- Born: Barcelona, Spain

= Rafael Garres =

Spanish artist

Rafael Garrés Cervantes is a Spanish artist who worked in comic-books and role-playing games. He commonly signs as Rafael Garrés or Rafa Garrés.

==Early life and education==
He was born in Barcelona, Spain. His hometown is Canovelles. Garrés studied at the Massana Art School and at the Faculty of Arts in Barcelona.

==Career==
He began his career in 1994 with the Spanish role-playing game Superhéroes Inc. In 1996 he was drawing covers for the Spanish editions of Conan, as well as the series Hombres y Bestias for Glénat. Since then, Garres has worked for publishers like DC Comics, Fleetway and Crusade, cooperating with writers such as Alan Grant, Pat Mills and John Wagner on series like Lobo, Sláine, Judge Dredd, Jaguar God, The Spectre and JLA.

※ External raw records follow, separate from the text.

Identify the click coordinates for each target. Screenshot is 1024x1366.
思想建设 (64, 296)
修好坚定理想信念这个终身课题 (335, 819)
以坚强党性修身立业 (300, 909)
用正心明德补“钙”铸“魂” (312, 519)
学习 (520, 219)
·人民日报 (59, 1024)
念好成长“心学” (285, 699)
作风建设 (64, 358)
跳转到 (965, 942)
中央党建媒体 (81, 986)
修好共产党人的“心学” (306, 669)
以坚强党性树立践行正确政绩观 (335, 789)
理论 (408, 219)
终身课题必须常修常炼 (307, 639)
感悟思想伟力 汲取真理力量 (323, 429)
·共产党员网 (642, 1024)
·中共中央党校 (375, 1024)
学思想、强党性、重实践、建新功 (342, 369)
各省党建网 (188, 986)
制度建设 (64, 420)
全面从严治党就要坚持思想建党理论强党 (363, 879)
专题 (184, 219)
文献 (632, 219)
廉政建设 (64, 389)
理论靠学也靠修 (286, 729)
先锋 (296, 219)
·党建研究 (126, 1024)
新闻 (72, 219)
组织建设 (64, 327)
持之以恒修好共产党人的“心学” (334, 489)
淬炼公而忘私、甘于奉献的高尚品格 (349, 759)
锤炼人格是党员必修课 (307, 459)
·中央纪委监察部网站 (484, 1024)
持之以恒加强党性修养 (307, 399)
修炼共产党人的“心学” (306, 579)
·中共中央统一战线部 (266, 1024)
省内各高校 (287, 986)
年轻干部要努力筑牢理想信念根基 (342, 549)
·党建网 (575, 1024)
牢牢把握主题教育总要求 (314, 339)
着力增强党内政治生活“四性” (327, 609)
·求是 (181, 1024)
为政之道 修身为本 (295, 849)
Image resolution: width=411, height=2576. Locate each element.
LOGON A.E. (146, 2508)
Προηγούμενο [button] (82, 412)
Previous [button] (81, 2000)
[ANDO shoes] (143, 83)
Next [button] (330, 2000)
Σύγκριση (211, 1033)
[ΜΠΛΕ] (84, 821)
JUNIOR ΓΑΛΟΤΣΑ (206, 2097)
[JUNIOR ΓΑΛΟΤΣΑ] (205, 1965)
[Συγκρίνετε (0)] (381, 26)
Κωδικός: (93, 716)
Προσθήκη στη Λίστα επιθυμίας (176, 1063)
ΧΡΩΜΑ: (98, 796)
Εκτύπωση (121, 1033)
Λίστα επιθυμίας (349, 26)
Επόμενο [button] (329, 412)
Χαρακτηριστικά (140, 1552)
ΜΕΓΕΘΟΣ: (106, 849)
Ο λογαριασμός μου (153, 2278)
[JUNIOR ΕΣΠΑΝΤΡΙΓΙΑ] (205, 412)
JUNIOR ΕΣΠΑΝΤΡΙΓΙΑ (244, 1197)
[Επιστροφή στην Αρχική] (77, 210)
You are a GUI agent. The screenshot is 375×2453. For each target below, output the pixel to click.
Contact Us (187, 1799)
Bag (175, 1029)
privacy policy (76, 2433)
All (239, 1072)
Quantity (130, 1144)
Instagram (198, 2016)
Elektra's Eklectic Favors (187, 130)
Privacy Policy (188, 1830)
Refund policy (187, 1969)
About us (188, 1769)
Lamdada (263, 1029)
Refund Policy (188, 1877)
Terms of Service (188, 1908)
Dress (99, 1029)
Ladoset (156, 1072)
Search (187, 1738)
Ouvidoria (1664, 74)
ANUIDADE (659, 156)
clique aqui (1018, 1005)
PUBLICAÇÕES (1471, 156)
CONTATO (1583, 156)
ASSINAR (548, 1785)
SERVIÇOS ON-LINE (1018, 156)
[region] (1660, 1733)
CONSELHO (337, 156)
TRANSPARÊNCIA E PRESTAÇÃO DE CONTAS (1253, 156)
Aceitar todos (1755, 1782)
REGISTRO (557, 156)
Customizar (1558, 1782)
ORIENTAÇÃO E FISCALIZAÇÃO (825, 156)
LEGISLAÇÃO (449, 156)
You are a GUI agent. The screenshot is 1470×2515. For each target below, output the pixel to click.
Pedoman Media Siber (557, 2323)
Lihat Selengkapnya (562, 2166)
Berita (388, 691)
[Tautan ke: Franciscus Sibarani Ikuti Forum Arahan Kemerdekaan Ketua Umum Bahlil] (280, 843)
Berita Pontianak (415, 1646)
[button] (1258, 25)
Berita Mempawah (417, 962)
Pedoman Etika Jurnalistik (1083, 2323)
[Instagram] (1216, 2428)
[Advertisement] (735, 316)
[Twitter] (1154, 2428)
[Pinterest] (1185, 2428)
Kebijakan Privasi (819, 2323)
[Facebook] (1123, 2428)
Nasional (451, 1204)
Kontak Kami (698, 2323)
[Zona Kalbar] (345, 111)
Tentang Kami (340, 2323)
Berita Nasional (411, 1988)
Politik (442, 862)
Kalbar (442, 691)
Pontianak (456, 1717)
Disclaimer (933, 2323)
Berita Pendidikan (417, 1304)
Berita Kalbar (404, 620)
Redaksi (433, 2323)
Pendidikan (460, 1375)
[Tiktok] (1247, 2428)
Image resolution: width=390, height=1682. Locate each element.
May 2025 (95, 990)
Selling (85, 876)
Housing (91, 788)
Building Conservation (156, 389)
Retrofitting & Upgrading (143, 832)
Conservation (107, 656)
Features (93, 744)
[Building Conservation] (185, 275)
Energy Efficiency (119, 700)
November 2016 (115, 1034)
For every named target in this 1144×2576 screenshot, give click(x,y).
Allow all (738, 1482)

He provided the artwork for one chapter of the graphic novel JLA: Riddle of the Beast (2003).

His work as an interior artist on the Dungeons & Dragons game includes the Eberron Campaign Setting (2004), Dragons Monster Manual III (2004), and Lost Empires of Faerûn (Forgotten Realms) (2005).

Rafa Garrés is also an illustrator and painter. In 2005, he took over the artwork of the Mortepierre series from Muhamed Aoumri at Soleil Productions (scripts by Brice Tarvel).